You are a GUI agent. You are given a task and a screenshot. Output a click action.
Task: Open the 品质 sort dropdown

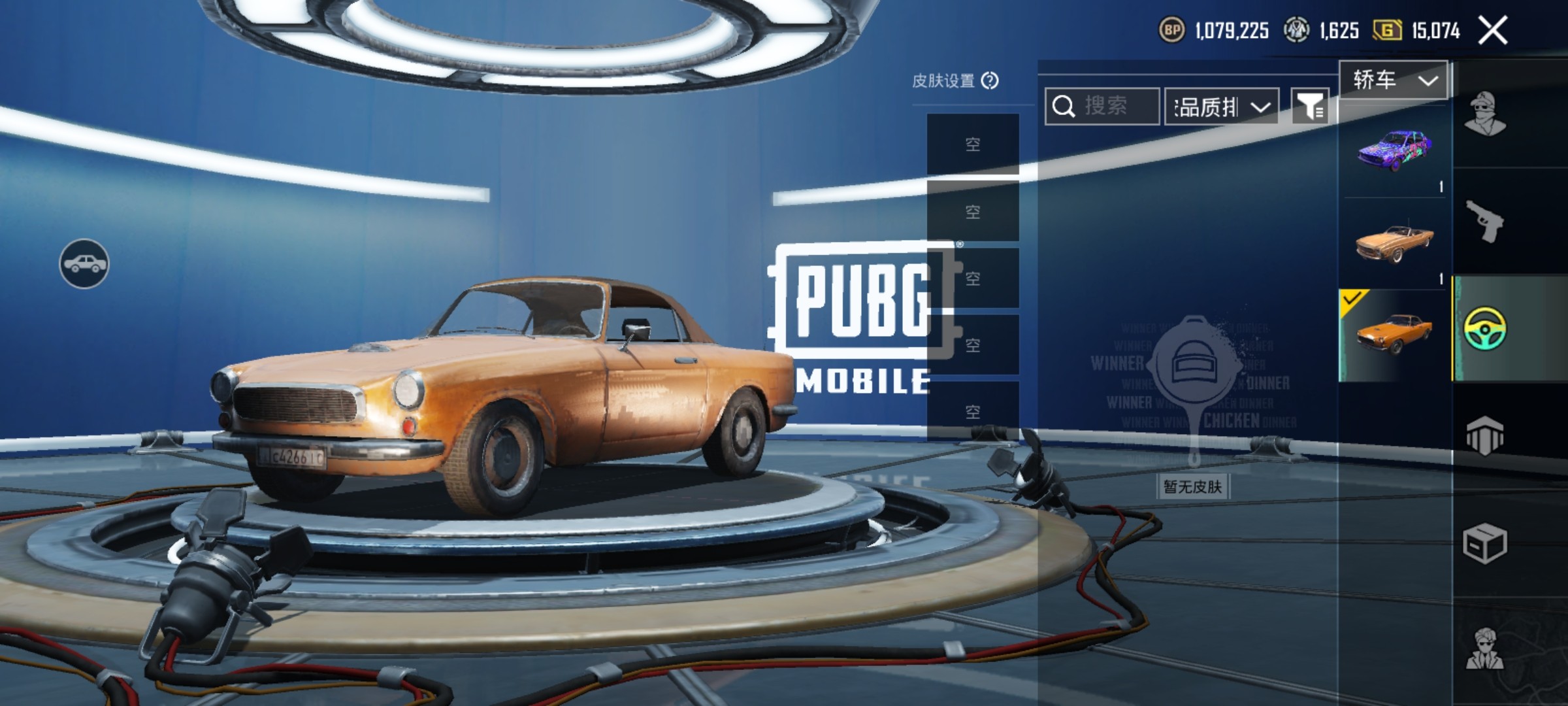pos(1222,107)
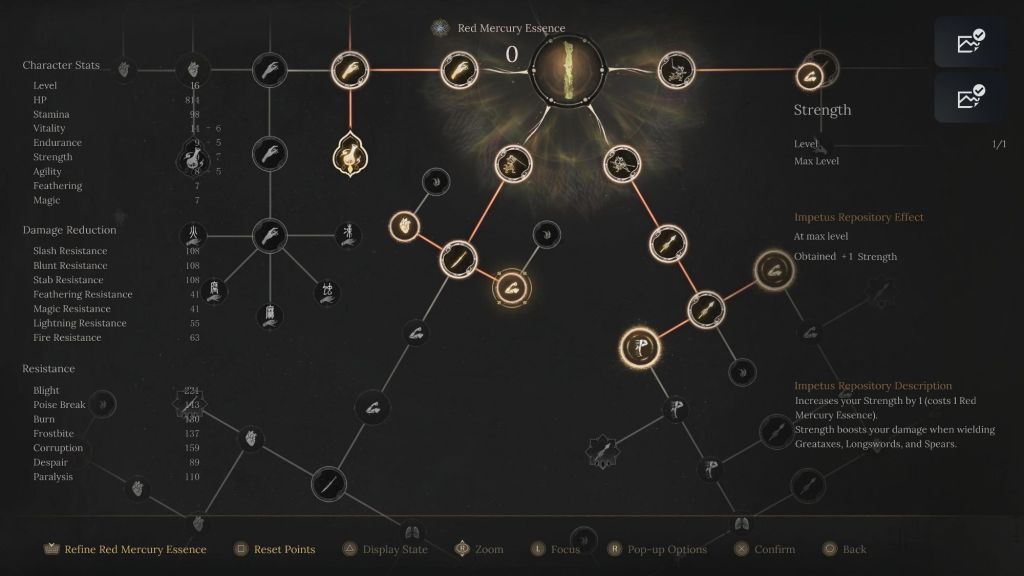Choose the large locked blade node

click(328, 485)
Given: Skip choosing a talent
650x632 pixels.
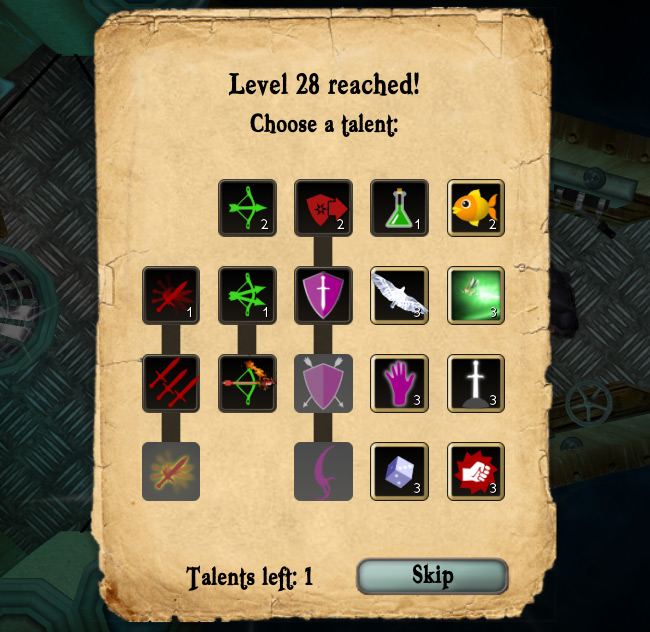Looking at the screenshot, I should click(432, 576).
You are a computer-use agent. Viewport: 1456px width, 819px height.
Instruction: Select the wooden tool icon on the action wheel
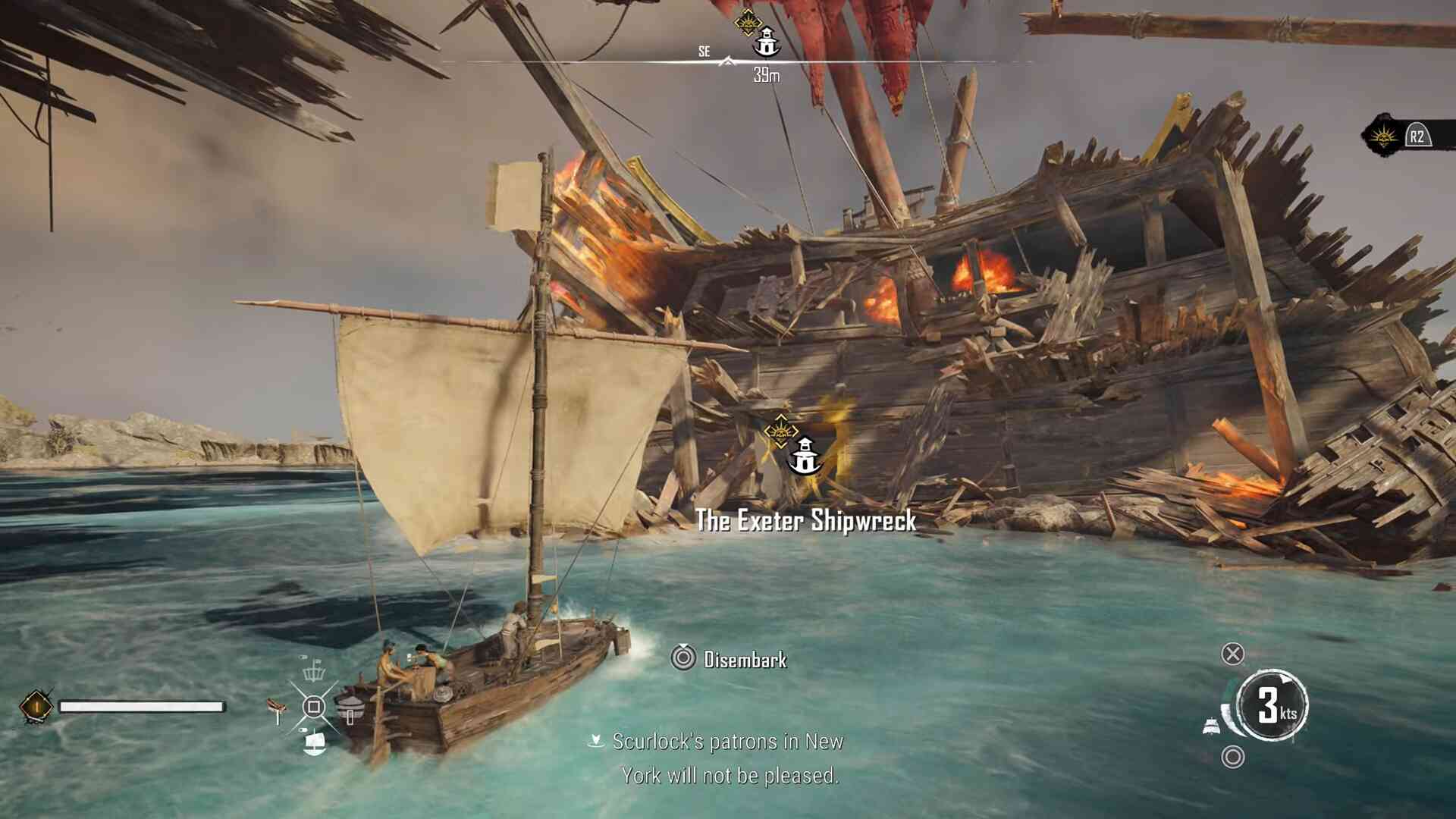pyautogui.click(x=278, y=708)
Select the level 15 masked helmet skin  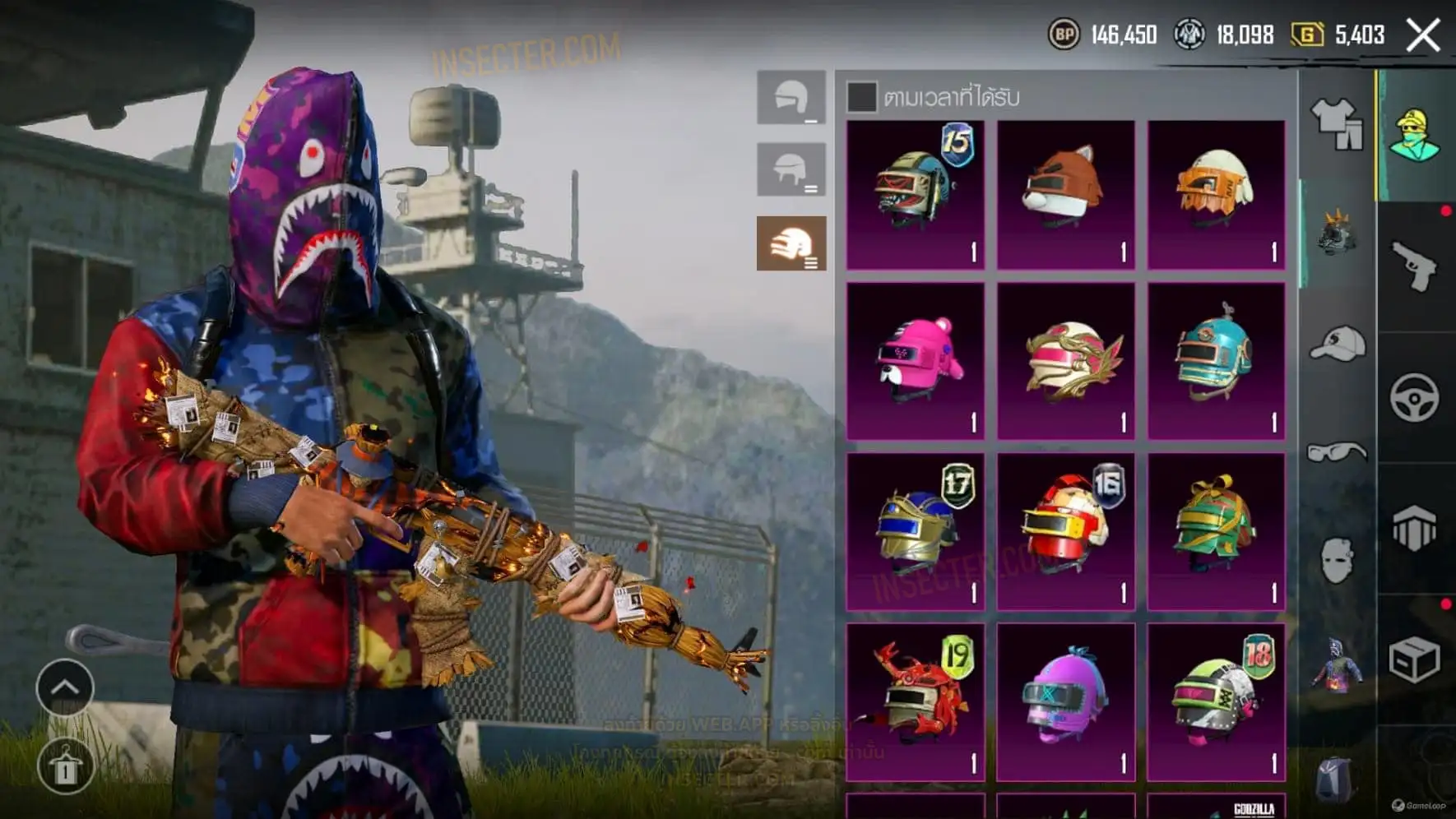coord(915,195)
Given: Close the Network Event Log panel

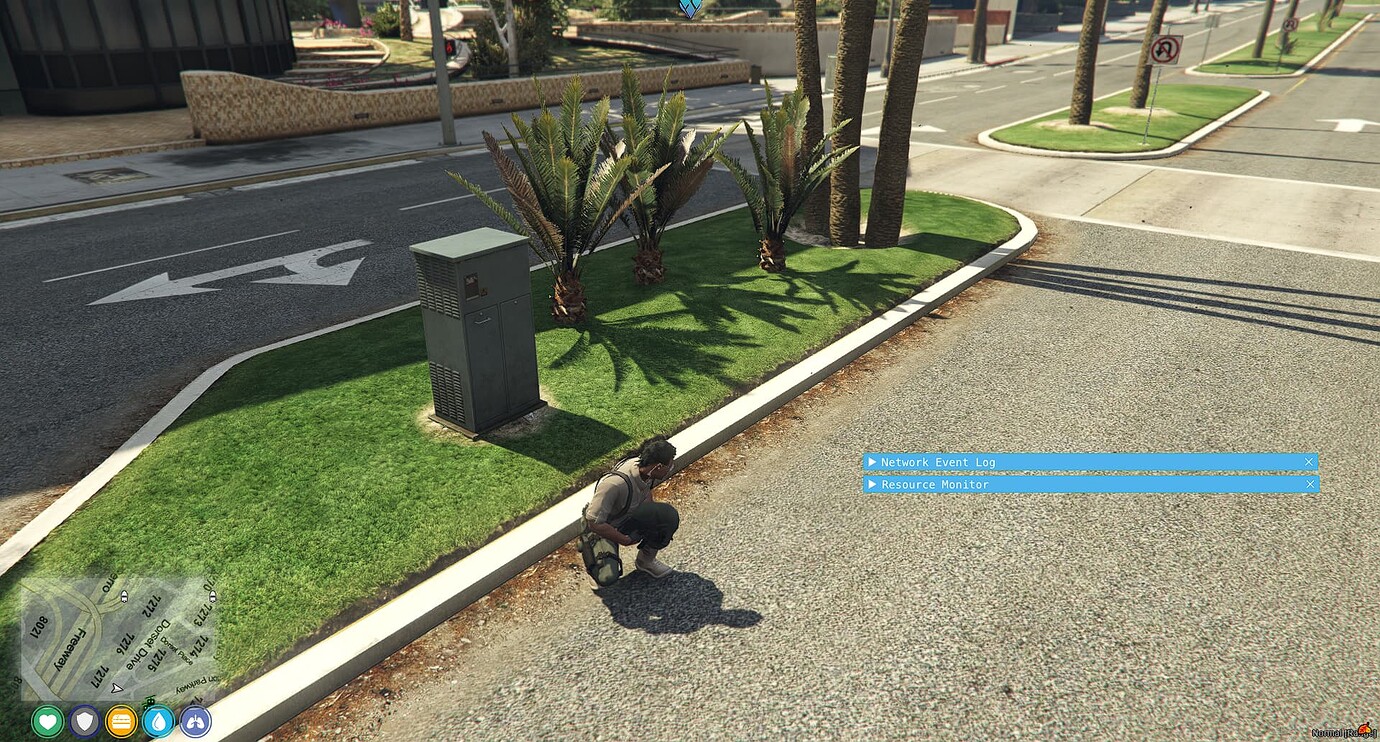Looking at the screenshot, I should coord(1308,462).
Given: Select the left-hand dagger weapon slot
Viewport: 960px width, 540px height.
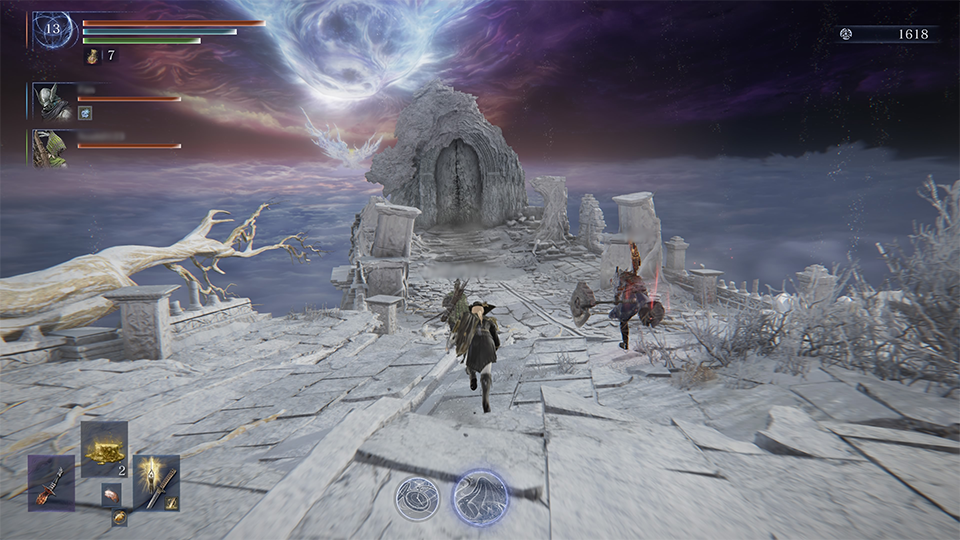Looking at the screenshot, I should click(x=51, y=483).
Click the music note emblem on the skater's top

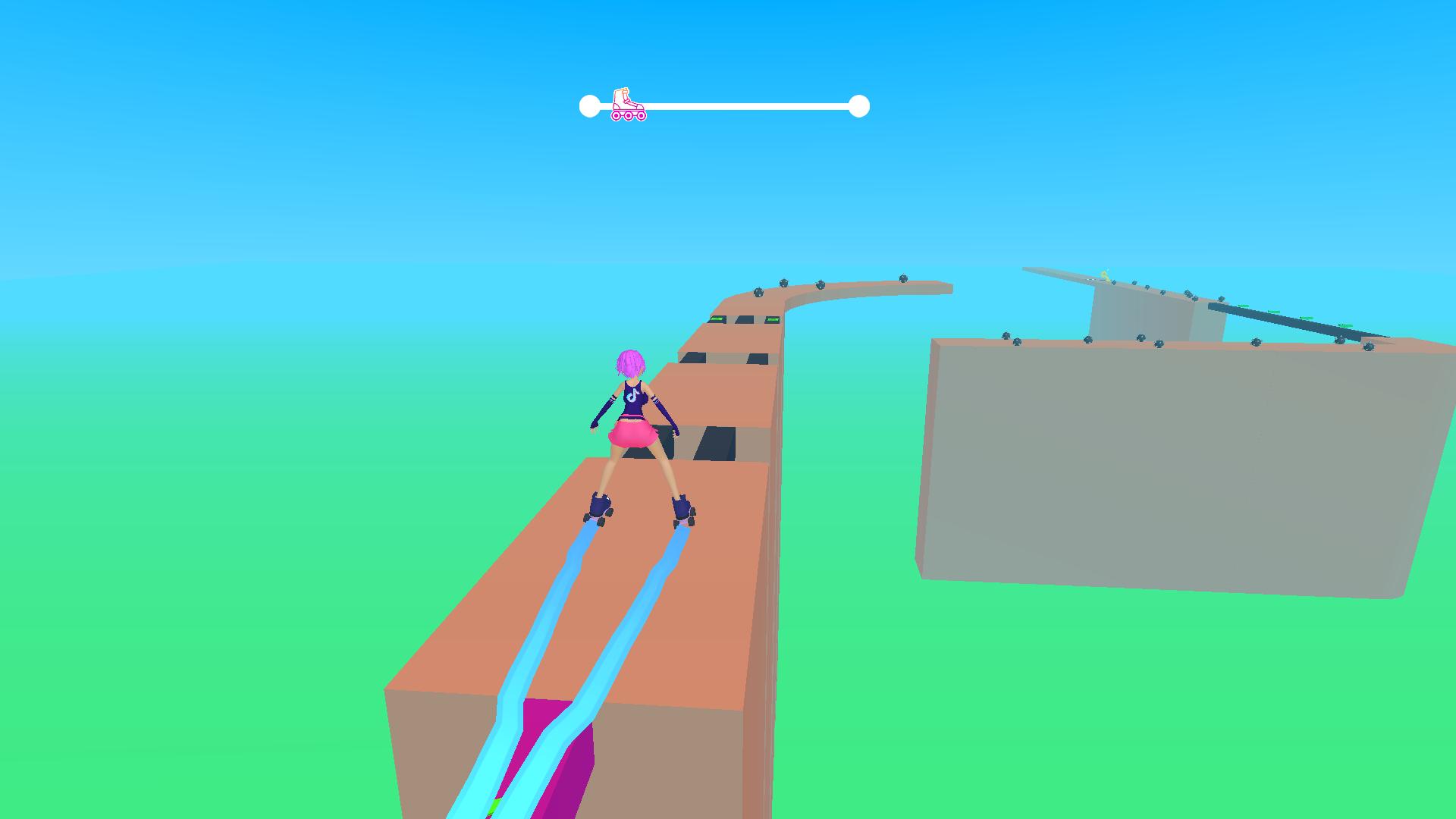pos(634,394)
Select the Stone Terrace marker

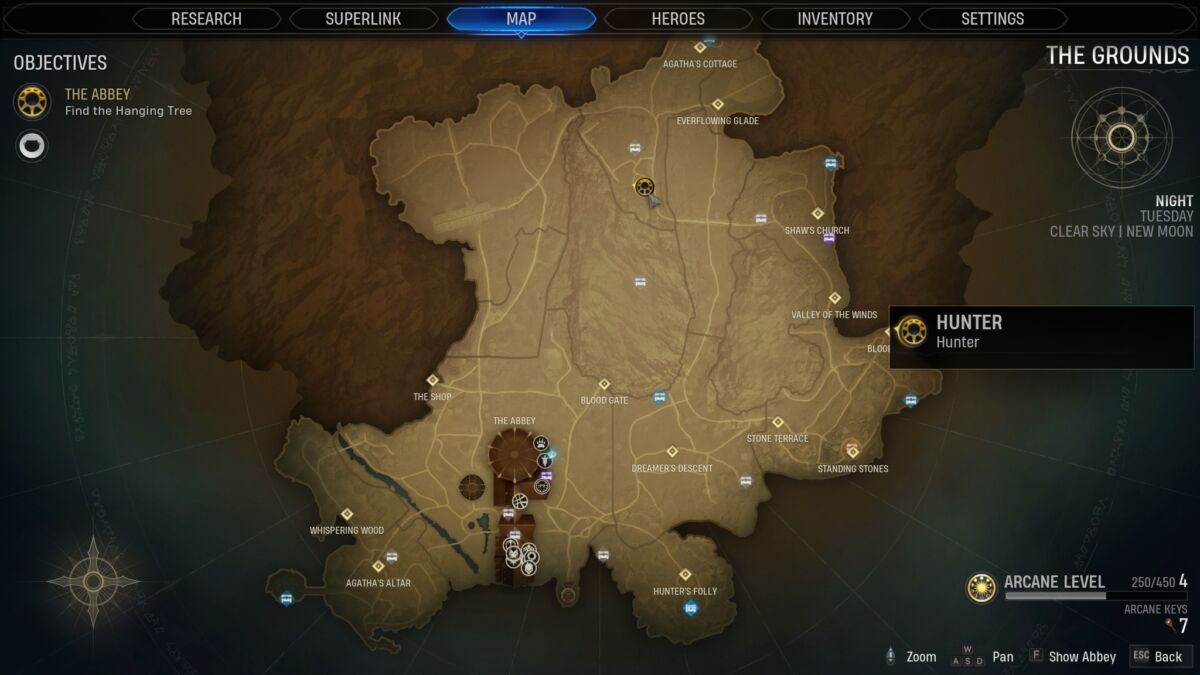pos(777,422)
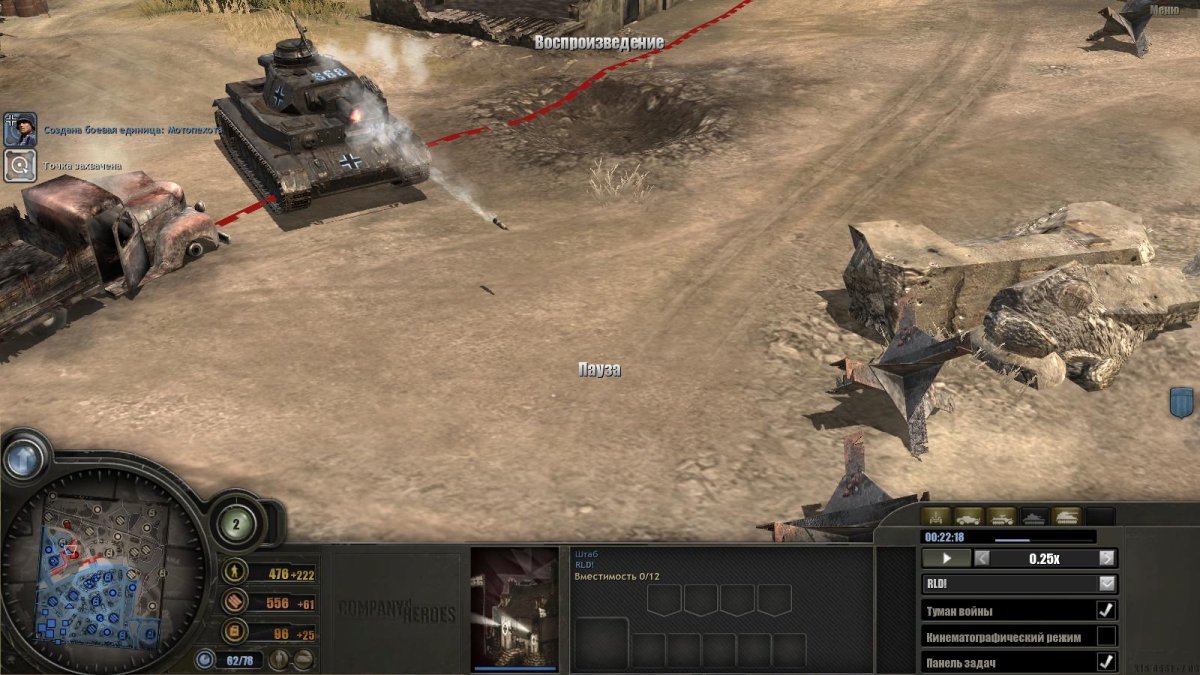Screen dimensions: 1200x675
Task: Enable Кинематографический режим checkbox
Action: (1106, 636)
+---+
▶ TASK INSTRUCTIONS
Starting with the line with "Click the music" and going on through the end of the rows, write those lines again with "emblem" swapped for "badge" and nothing else altered. Omit the pictures.

▶ COMPLETE RESPONSE
Click the music note badge on the skater's top

pos(634,394)
Select the Stone Terrace marker

pos(777,422)
Screen dimensions: 1200x675
Task: Enable Кинематографический режим checkbox
Action: (1106, 636)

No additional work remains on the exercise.